Written problem: Rewrite the items below, changing each instance of "screenshot" to "capture" and leaving all other text as it is. Omit the pictures from your version.

##############################

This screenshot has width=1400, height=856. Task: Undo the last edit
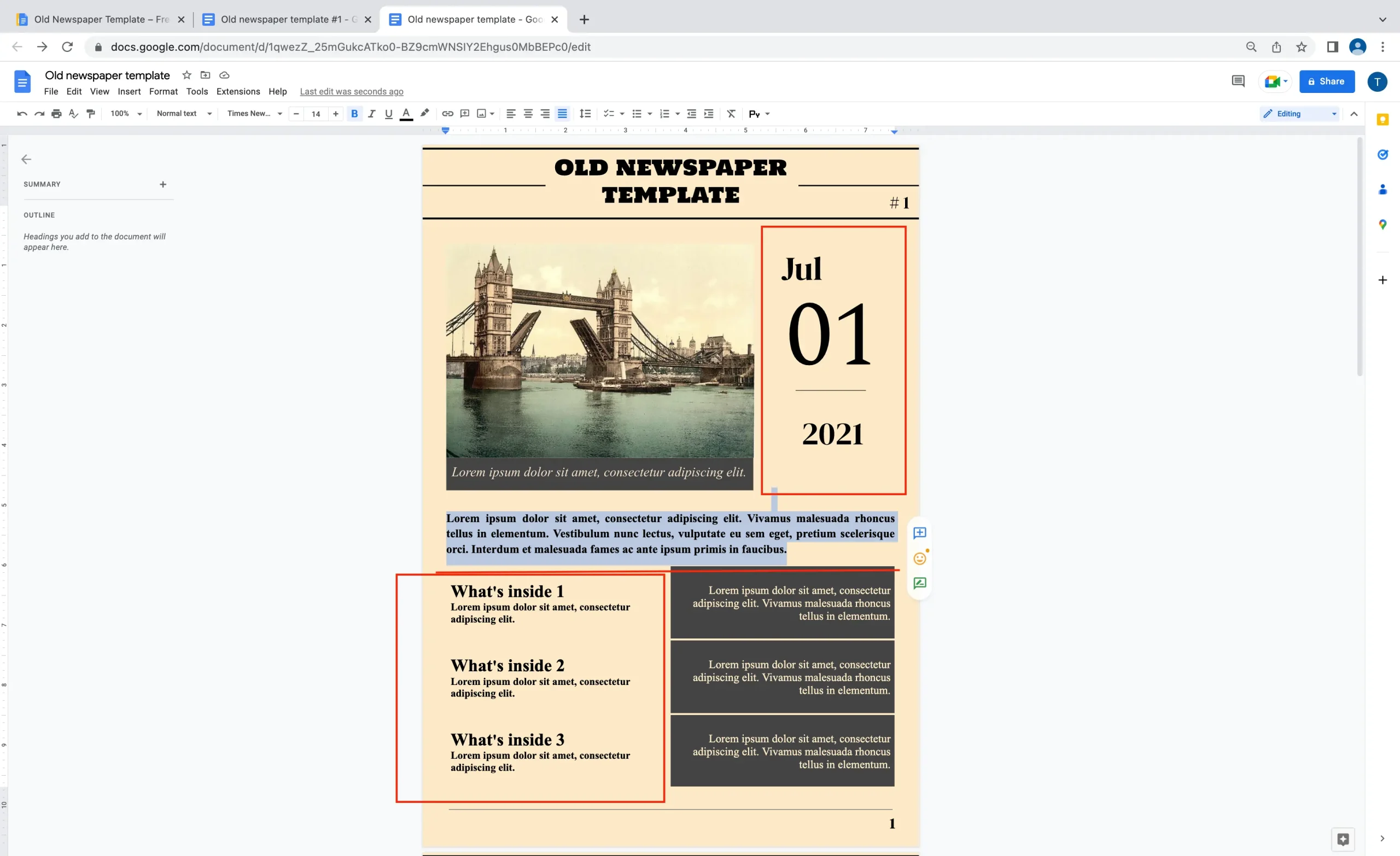21,114
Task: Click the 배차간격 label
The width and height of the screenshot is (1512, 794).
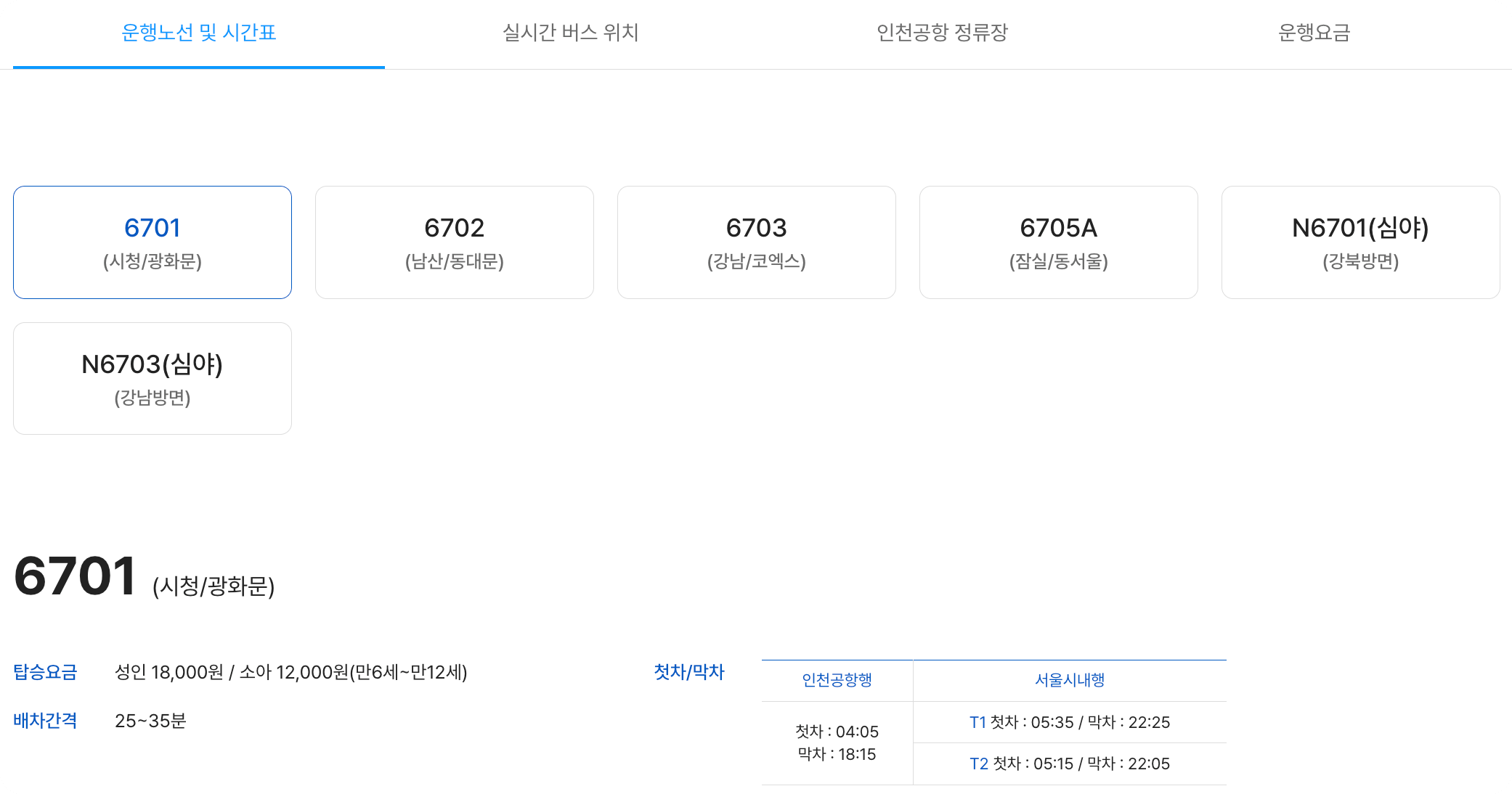Action: (45, 721)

##############################

Result for this task:
This capture has width=1400, height=856. Task: Undo the last edit
21,114
Task: Click the 배차간격 label
The width and height of the capture is (1512, 794).
Action: (45, 721)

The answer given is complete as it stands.